• **EXTRACTED RECORDS**:
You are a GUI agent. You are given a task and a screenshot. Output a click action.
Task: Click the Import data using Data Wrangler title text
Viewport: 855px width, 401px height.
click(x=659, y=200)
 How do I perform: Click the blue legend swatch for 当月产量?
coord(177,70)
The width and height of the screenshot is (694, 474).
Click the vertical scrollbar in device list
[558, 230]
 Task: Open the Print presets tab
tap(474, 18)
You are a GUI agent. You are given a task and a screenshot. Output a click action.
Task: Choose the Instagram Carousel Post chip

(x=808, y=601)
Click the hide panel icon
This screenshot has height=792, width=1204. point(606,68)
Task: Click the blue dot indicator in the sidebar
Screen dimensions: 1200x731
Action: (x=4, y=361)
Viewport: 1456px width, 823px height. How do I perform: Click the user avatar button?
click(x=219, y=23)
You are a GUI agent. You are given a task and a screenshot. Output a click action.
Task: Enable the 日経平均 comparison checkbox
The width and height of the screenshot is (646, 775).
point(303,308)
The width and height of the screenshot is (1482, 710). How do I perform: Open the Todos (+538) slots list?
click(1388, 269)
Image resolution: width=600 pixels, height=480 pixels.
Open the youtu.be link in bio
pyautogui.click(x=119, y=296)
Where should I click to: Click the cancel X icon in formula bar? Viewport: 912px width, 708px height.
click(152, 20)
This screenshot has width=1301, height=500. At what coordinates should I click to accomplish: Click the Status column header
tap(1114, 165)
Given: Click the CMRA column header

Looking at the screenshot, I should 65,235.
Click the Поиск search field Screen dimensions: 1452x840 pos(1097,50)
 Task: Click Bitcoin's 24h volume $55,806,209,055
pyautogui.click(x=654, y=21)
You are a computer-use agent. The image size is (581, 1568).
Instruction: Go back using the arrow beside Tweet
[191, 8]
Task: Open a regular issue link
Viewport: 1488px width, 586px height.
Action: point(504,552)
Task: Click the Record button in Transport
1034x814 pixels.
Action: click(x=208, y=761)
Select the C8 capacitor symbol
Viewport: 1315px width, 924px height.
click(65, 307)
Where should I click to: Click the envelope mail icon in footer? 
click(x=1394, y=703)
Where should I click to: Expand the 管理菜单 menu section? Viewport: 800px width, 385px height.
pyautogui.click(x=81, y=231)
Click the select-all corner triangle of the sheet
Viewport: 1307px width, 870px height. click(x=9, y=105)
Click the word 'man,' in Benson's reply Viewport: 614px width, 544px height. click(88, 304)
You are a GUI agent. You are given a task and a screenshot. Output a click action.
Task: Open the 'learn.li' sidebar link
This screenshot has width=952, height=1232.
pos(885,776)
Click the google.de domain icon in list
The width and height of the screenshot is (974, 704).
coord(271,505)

• **EXERCISE REQUIREMENTS**: With no line skipped, output the listing in full.

• **SOLVED EXERCISE**:
You are a GUI agent. You are given a task and a screenshot. Output a click action.
Task: Click the Import data using Data Wrangler title text
Viewport: 855px width, 401px height.
click(x=659, y=200)
 How do I perform: Click the blue legend swatch for 当月产量?
coord(177,70)
The width and height of the screenshot is (694, 474).
Click the vertical scrollbar in device list
[558, 230]
 Task: Open the Print presets tab
tap(474, 18)
You are a GUI agent. You are given a task and a screenshot. Output a click action.
Task: Choose the Instagram Carousel Post chip

(x=808, y=601)
Click the hide panel icon
This screenshot has height=792, width=1204. point(606,68)
Task: Click the blue dot indicator in the sidebar
Screen dimensions: 1200x731
Action: (x=4, y=361)
Viewport: 1456px width, 823px height. How do I perform: Click the user avatar button?
click(x=219, y=23)
You are a GUI agent. You are given a task and a screenshot. Output a click action.
Task: Enable the 日経平均 comparison checkbox
The width and height of the screenshot is (646, 775).
point(303,308)
The width and height of the screenshot is (1482, 710). How do I perform: Open the Todos (+538) slots list?
click(1388, 269)
Image resolution: width=600 pixels, height=480 pixels.
Open the youtu.be link in bio
pyautogui.click(x=119, y=296)
Where should I click to: Click the cancel X icon in formula bar? Viewport: 912px width, 708px height.
click(152, 20)
This screenshot has width=1301, height=500. At what coordinates should I click to accomplish: Click the Status column header
tap(1114, 165)
Given: Click the CMRA column header

Looking at the screenshot, I should 65,235.
Click the Поиск search field Screen dimensions: 1452x840 pos(1097,50)
 Task: Click Bitcoin's 24h volume $55,806,209,055
pyautogui.click(x=654, y=21)
You are a computer-use agent. The image size is (581, 1568).
Instruction: Go back using the arrow beside Tweet
[191, 8]
Task: Open a regular issue link
Viewport: 1488px width, 586px height.
Action: point(504,552)
Task: Click the Record button in Transport
1034x814 pixels.
Action: click(x=208, y=761)
Select the C8 capacitor symbol
Viewport: 1315px width, 924px height.
click(65, 307)
Where should I click to: Click the envelope mail icon in footer? 
click(x=1394, y=703)
Where should I click to: Expand the 管理菜单 menu section? Viewport: 800px width, 385px height.
pyautogui.click(x=81, y=231)
Click the select-all corner triangle of the sheet
Viewport: 1307px width, 870px height. click(x=9, y=105)
Click the word 'man,' in Benson's reply Viewport: 614px width, 544px height. click(88, 304)
You are a GUI agent. You are given a task and a screenshot. Output a click action.
Task: Open the 'learn.li' sidebar link
This screenshot has width=952, height=1232.
pos(885,776)
Click the google.de domain icon in list
The width and height of the screenshot is (974, 704).
coord(271,505)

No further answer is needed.